» **Goal of the exercise**: Omit each picture as you copy the entries exactly.

Dataset items
——
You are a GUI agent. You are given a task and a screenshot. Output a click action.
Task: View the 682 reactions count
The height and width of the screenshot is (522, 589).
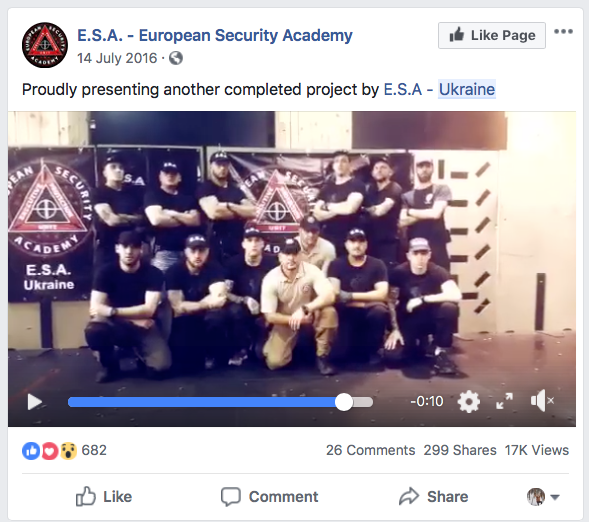(94, 450)
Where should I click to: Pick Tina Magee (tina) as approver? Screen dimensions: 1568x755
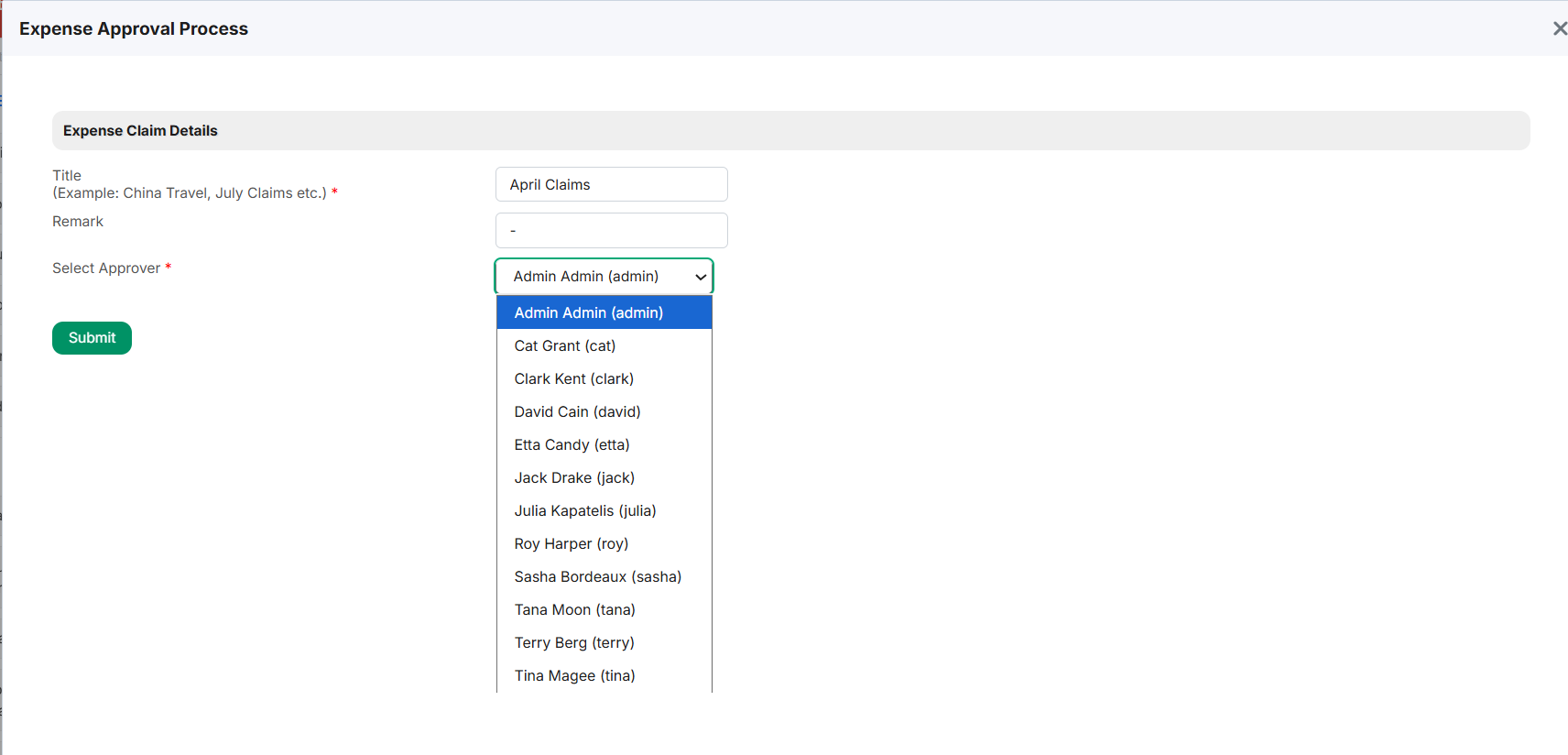604,675
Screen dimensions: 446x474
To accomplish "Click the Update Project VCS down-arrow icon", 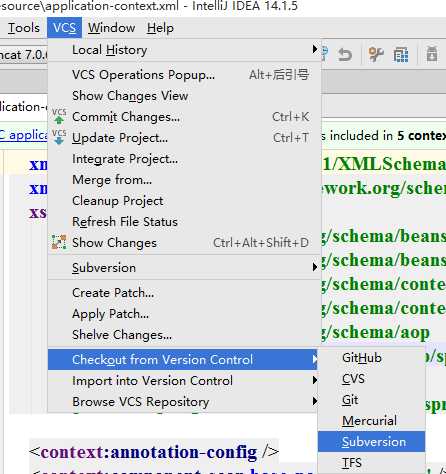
——
» **Result of the task**:
You are a GUI agent. You are given a task and a screenshot. Output a click action.
Task: View the 682 reactions count
The height and width of the screenshot is (522, 589).
(94, 450)
Where should I click to: Pick Tina Magee (tina) as approver? Screen dimensions: 1568x755
604,675
Screen dimensions: 446x474
To accomplish "Click the Update Project VCS down-arrow icon", 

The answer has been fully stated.